=== Work instructions ===
Beginning with the line that holds "Click the person" in the data below, give again every line through the one that holds "This screenshot has width=1146, height=584.", exactly as written.

Stored data:
********

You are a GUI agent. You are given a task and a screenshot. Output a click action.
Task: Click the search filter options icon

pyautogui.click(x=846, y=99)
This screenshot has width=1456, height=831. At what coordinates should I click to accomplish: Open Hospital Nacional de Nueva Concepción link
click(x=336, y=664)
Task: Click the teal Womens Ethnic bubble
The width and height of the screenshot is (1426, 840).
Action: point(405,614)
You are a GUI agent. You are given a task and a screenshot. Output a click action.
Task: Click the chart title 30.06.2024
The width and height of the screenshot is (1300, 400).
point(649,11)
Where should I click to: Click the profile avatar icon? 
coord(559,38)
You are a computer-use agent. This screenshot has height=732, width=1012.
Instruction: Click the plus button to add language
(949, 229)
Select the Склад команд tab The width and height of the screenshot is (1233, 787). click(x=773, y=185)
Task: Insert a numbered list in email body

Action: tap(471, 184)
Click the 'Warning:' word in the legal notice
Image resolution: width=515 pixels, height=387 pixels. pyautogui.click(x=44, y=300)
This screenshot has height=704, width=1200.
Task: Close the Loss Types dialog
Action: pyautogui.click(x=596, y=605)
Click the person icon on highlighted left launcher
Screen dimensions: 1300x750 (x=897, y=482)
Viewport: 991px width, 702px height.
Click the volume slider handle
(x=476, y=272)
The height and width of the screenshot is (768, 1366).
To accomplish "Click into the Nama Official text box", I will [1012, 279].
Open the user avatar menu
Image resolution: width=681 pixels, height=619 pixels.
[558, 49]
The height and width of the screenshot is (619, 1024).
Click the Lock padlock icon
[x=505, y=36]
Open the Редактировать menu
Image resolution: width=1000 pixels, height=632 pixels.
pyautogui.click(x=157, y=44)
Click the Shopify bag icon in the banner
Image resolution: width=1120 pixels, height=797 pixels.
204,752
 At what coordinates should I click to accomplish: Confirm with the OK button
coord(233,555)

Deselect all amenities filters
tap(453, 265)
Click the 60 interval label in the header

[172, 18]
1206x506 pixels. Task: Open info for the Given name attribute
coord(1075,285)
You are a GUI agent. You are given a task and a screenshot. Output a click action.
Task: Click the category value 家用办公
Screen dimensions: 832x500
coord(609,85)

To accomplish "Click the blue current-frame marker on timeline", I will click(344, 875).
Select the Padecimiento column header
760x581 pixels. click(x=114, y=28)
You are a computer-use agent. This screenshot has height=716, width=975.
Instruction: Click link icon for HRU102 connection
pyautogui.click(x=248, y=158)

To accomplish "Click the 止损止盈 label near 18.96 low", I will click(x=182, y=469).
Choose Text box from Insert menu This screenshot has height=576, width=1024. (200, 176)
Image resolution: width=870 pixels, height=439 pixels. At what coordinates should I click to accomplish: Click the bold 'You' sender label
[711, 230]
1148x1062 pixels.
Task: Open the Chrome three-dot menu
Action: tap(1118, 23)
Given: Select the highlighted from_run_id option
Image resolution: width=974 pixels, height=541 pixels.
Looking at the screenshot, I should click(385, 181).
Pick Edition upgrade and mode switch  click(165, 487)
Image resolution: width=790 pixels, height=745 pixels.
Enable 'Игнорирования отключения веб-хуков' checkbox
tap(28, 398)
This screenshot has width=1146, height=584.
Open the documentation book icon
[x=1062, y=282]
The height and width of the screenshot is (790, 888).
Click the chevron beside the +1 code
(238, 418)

********

=== Result of the exercise ===
Click the person icon on highlighted left launcher
Screen dimensions: 1300x750 (x=897, y=482)
Viewport: 991px width, 702px height.
Click the volume slider handle
(x=476, y=272)
The height and width of the screenshot is (768, 1366).
To accomplish "Click into the Nama Official text box", I will [1012, 279].
Open the user avatar menu
Image resolution: width=681 pixels, height=619 pixels.
[558, 49]
The height and width of the screenshot is (619, 1024).
Click the Lock padlock icon
[x=505, y=36]
Open the Редактировать menu
Image resolution: width=1000 pixels, height=632 pixels.
pyautogui.click(x=157, y=44)
Click the Shopify bag icon in the banner
Image resolution: width=1120 pixels, height=797 pixels.
204,752
 At what coordinates should I click to accomplish: Confirm with the OK button
coord(233,555)

Deselect all amenities filters
tap(453, 265)
Click the 60 interval label in the header

[172, 18]
1206x506 pixels. Task: Open info for the Given name attribute
coord(1075,285)
You are a GUI agent. You are given a task and a screenshot. Output a click action.
Task: Click the category value 家用办公
Screen dimensions: 832x500
coord(609,85)

To accomplish "Click the blue current-frame marker on timeline", I will click(344, 875).
Select the Padecimiento column header
760x581 pixels. click(x=114, y=28)
You are a computer-use agent. This screenshot has height=716, width=975.
Instruction: Click link icon for HRU102 connection
pyautogui.click(x=248, y=158)

To accomplish "Click the 止损止盈 label near 18.96 low", I will click(x=182, y=469).
Choose Text box from Insert menu This screenshot has height=576, width=1024. (200, 176)
Image resolution: width=870 pixels, height=439 pixels. At what coordinates should I click to accomplish: Click the bold 'You' sender label
[711, 230]
1148x1062 pixels.
Task: Open the Chrome three-dot menu
Action: tap(1118, 23)
Given: Select the highlighted from_run_id option
Image resolution: width=974 pixels, height=541 pixels.
Looking at the screenshot, I should click(385, 181).
Pick Edition upgrade and mode switch  click(165, 487)
Image resolution: width=790 pixels, height=745 pixels.
Enable 'Игнорирования отключения веб-хуков' checkbox
tap(28, 398)
This screenshot has width=1146, height=584.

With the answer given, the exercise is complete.